▶ _What the task asks_: Copy out, unchanged, every line from the start of the records to the line that contains "has width=2576, height=1212.", and stop there.

▶ _Dataset records_:
-*-*-
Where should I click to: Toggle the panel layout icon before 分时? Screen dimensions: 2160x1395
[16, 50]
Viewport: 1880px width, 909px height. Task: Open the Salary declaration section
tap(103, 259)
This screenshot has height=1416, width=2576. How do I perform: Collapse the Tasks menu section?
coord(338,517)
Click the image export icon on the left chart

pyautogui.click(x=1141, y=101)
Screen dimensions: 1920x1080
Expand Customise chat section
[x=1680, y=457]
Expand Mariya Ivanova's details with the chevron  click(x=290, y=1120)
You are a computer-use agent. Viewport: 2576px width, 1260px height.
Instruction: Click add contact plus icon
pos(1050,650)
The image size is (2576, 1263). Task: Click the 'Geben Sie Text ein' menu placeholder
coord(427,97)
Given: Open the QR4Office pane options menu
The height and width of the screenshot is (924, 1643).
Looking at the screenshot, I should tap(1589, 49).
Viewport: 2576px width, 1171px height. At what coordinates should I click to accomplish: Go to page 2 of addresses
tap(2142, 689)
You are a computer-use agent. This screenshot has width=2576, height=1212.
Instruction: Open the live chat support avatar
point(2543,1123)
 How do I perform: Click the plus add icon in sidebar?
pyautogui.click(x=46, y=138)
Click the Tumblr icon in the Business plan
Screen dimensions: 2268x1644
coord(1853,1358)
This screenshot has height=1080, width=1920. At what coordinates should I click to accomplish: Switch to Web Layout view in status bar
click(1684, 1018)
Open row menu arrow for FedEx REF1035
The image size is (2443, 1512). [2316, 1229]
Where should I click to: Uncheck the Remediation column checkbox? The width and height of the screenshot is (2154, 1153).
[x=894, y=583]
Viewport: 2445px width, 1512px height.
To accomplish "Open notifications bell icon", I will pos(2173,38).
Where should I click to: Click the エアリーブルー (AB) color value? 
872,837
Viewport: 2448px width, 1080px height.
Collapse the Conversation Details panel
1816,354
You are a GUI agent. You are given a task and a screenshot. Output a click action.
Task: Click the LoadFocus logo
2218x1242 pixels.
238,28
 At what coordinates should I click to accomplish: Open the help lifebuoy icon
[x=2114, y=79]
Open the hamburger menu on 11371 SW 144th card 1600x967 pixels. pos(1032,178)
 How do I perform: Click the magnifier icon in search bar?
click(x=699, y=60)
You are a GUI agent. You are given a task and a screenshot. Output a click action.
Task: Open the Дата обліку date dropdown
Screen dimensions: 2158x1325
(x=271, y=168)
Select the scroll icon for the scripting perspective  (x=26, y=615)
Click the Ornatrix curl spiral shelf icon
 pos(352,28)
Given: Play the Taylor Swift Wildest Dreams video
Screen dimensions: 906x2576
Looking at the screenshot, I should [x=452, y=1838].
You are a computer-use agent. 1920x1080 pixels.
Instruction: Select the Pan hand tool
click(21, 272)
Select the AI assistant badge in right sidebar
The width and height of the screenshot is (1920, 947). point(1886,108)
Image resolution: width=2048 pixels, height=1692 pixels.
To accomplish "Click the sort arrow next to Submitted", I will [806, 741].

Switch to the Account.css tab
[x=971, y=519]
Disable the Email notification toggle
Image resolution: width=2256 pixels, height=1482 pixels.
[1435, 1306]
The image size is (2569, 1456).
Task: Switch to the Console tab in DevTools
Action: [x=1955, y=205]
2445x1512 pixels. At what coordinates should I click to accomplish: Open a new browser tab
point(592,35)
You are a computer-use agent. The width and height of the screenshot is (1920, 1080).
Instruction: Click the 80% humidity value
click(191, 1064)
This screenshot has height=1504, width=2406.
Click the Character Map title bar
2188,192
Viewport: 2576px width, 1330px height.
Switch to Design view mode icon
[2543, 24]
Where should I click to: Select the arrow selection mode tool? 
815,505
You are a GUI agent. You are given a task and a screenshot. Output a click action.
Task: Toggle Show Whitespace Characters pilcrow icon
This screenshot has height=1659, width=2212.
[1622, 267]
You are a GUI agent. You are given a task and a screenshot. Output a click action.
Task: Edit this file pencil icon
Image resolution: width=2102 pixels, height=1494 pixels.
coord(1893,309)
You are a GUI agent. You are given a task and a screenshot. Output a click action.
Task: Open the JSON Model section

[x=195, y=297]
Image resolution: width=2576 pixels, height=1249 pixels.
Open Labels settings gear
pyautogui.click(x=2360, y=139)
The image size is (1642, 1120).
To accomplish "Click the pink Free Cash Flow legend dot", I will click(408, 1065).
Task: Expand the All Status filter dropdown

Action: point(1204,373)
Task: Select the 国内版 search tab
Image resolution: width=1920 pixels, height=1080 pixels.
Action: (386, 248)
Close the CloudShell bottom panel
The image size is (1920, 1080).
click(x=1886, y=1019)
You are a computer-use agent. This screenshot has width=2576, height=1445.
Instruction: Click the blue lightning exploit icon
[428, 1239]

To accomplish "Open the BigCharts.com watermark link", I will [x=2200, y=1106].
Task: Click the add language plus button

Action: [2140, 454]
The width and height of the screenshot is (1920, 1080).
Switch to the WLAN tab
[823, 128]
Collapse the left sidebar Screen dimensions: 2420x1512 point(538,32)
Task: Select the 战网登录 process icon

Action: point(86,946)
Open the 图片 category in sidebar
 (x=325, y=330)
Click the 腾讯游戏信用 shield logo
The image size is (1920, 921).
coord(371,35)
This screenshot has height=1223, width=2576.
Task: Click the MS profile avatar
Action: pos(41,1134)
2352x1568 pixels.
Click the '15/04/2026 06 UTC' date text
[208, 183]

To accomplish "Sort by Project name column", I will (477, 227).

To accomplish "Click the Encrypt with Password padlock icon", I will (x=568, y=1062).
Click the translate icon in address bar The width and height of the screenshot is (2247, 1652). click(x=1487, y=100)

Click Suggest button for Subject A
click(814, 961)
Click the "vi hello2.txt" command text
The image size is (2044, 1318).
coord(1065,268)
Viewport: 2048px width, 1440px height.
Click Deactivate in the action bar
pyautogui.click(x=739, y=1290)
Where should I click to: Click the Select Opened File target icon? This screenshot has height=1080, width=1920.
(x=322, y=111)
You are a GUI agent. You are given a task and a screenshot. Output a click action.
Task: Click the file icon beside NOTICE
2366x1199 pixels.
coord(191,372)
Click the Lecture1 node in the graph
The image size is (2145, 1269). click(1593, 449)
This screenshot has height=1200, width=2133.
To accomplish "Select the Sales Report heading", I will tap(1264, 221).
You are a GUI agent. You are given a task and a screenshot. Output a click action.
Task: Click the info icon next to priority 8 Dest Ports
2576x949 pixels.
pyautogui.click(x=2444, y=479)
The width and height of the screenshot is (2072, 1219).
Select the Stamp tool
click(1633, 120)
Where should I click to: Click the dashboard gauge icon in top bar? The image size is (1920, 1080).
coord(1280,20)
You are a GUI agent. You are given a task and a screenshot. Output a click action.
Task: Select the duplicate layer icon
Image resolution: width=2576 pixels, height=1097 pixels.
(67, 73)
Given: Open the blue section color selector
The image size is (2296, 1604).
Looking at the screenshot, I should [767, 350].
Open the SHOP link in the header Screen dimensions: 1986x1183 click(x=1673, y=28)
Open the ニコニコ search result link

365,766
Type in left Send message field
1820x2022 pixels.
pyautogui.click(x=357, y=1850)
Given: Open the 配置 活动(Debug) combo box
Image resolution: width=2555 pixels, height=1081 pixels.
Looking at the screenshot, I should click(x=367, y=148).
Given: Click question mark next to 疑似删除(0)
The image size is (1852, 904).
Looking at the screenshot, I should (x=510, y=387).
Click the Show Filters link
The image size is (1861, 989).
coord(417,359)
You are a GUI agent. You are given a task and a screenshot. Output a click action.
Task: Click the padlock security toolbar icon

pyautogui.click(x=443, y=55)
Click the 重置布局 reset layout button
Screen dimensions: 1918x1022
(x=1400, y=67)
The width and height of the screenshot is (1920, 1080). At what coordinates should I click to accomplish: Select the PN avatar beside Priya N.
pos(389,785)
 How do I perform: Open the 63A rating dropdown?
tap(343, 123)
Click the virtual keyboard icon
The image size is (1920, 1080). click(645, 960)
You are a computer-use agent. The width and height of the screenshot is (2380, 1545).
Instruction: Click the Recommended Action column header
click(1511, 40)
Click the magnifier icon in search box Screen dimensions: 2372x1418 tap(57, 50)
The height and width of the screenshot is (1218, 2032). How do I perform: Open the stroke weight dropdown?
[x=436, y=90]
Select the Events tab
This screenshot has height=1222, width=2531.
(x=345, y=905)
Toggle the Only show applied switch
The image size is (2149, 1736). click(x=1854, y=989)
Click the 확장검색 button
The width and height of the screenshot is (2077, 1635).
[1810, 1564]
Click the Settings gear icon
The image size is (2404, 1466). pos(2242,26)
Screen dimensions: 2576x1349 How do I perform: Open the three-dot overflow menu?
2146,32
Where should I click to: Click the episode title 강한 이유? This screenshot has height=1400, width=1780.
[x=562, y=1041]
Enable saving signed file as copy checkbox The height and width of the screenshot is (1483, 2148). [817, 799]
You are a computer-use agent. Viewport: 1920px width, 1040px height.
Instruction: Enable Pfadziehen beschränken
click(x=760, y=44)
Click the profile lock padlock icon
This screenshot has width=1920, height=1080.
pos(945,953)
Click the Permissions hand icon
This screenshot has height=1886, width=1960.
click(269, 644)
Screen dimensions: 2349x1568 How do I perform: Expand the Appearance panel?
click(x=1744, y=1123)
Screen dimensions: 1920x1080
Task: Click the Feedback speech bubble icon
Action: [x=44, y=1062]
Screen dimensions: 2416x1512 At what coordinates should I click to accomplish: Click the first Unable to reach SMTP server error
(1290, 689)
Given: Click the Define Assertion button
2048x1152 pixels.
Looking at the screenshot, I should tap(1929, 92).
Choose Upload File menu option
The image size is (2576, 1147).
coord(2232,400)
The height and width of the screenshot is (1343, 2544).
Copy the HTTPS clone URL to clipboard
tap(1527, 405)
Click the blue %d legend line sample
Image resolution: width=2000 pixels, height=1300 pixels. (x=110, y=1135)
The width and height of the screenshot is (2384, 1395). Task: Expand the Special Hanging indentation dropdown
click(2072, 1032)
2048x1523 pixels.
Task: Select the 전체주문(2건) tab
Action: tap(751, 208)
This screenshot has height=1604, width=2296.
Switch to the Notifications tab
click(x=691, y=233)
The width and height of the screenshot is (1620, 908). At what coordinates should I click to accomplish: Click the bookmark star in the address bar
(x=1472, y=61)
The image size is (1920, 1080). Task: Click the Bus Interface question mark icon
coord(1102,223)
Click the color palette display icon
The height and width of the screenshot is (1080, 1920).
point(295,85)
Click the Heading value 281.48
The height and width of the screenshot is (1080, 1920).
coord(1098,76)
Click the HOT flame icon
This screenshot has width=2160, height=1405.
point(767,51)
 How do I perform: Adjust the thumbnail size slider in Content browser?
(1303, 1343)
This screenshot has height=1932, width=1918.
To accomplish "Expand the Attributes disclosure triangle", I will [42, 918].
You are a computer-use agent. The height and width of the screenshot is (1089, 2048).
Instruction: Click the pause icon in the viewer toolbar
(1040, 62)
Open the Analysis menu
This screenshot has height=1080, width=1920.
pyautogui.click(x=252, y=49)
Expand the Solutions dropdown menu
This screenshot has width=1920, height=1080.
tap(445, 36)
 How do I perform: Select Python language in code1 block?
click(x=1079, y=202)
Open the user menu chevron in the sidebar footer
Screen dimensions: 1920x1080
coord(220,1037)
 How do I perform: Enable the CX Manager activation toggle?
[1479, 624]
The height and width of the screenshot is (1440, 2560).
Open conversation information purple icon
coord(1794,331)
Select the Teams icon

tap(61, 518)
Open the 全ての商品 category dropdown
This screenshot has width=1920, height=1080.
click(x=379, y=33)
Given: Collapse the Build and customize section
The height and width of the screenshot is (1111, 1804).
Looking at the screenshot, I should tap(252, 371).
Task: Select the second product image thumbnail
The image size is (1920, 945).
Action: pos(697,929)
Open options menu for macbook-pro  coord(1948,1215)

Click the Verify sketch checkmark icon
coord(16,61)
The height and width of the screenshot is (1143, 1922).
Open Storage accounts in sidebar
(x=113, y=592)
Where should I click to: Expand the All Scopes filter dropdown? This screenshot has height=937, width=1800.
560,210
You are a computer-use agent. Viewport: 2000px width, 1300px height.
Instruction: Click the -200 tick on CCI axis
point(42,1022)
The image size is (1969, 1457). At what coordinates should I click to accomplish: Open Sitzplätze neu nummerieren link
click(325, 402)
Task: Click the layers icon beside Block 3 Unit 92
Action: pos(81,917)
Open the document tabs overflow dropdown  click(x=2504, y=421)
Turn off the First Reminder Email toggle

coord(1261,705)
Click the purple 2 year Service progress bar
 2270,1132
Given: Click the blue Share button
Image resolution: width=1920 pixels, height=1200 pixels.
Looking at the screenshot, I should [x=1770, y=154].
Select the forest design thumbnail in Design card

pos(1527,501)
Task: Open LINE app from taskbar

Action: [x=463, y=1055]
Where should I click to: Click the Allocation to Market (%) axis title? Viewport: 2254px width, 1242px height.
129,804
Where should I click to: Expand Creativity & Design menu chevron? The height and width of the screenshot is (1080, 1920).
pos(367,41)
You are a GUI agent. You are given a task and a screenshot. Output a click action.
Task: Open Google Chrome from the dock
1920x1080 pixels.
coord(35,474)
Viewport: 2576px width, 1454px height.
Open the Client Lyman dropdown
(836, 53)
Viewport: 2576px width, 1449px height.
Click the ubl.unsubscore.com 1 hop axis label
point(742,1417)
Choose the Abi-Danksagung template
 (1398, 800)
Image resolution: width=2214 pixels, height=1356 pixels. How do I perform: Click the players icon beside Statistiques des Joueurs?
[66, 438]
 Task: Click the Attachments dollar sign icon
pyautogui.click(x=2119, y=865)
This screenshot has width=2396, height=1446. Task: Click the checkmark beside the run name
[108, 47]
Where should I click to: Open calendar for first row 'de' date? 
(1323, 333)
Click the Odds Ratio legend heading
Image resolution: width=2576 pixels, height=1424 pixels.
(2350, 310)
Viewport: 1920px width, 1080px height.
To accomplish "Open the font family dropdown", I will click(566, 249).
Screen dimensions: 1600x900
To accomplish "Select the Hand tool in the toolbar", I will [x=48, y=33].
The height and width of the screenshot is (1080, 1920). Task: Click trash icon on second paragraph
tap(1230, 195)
-*-*-
▶ _Solution for this task_:
Where should I click to: Toggle the panel layout icon before 分时? Screen dimensions: 2160x1395
[16, 50]
Viewport: 1880px width, 909px height. Task: Open the Salary declaration section
tap(103, 259)
This screenshot has height=1416, width=2576. How do I perform: Collapse the Tasks menu section?
coord(338,517)
Click the image export icon on the left chart

pyautogui.click(x=1141, y=101)
Screen dimensions: 1920x1080
Expand Customise chat section
[x=1680, y=457]
Expand Mariya Ivanova's details with the chevron  click(x=290, y=1120)
You are a computer-use agent. Viewport: 2576px width, 1260px height.
Instruction: Click add contact plus icon
pos(1050,650)
The image size is (2576, 1263). Task: Click the 'Geben Sie Text ein' menu placeholder
coord(427,97)
Given: Open the QR4Office pane options menu
The height and width of the screenshot is (924, 1643).
Looking at the screenshot, I should tap(1589, 49).
Viewport: 2576px width, 1171px height. At what coordinates should I click to accomplish: Go to page 2 of addresses
tap(2142, 689)
You are a computer-use agent. This screenshot has width=2576, height=1212.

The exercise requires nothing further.